Releyendo a André Bazin (1918-1958), no deja de llamar la atención la fe que le tenía al
western. Estaba totalmente convencido de que su vitalidad estaba amarrada a la vitalidad del cine mismo. En 1953, escribía: "El
western ha hecho de las más modernas de las epopeyas, una nueva guerra de Troya. La marcha hacia el Oeste es nuestra Odisea". Luego, en 1955: "El
western está hecho sin duda alguna con materiales distintos a los de la comedia americana o el film policíaco. Sus avatares no afectan realmente a la existencia del género. Sus raíces continúan penetrando bajo el humus de Hollywood y siempre es posible asombrarse viendo aparecer verdes y robustos retoños a lado de los híbridos (...) que pretenden suplantarlos".
Pero el crítico asistía al último esplendor del género. Si en 1950 Hollywood produjo 130
westerns, en 1960 fueron 28, cuenta "The Oxford History of World Cinema". Hoy, ese número es casi cero. ¿Qué pasó? Con la posguerra, Vietnam y la crítica cultural que nació del marxismo, Estados Unidos, y el resto de Occidente, perdió buena parte de su fe en la civilización, el progreso, la familia y el imperio de la ley. Los valores conservadores sobre los que se fundaba el
western comenzaron a ser profundamente cuestionados. Súmese el incremento de una población urbana que se siente cada vez más lejana de un género eminentemente rural. Como cuenta también el Oxford, no bastando con eso, el público joven comenzó a sentirse cada vez más molesto con las historias, propias del
western, donde los jóvenes recibían lecciones de unos mayores más experimentados y sabios.
Los que aún miramos
western, sabemos que los caballos, las lluvias, los paisajes y los revólveres no son lo más importante. Importan, claro, pero lo esencial del género estaría en su moral. Bazin de nuevo: "Esta moral es la de un mundo en el que el bien y el mal social, en su pureza y necesidad, existen como dos elementos simples y fundamentales. Pero el bien que nace engreda la ley en su rigor primitivo, y la epopeya se hace tragedia por la aparición de la primera contradicción entre la trascendencia de la justicia social y la singularidad de la justicia moral; entre el imperativo categórico de la ley (...) y aquel otro, no menos irreductible, de la conciencia individual". En palabras más gruesas, la médula del
western está en cómo el imperio de la ley, aún frágil en la frontera, choca con lo que el héroe considera correcto.

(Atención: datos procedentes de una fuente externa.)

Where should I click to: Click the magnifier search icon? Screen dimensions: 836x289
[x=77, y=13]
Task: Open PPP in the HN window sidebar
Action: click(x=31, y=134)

Este conflicto, sin embargo, sigue vigente. Atraviesa casi todo el cine de Eastwood, uno de los últimos directores del cine clásico. Está también en cada película en que el protagonista toma la justicia en sus manos. Puede tratarse de un policía que decide, por razones personales, tomarse atribuciones que la ley jamás le daría -todo "Harry el Sucio" y todo "Duro de matar"- o involucrar a un agente de la CIA retirado, como Liam Neeson en "Búsqueda implacable" (2008) y sus secuelas, que no deja títere con cabeza. O puede ser la desesperación de un trabajador forestal en el sur de Chile, como en "Matar a un hombre" (2014), de Alejandro Fernández Almendras.
Cada vez que la justicia es débil o inoperante, entramos en el territorio del
western. Esto no garantiza que la película sea buena o interesante, pero sitúa sus coordenadas morales. "Justicia implacable", recién estrenada, con Jennifer Garner como una madre que busca venganza por el asesinato de su hija, es en el fondo un
western. Cambia el campo por una atiborrada ciudad, los caballos por automóviles, el ganadero implacable por el narco implacable, pero no mucho más. Mediocre, de montaje torpe y trama pobre, contiene, sí, la idea de que la civilización es una cáscara muy delgada. En eso, posiblemente no se equivoca.
Justicia implacable
Dirigida por Pierre Morel.
Con Jennifer Garner, John Gallagher Jr. y John Ortiz.
Estados Unidos y Hong Kong, 2018, 101 minutos.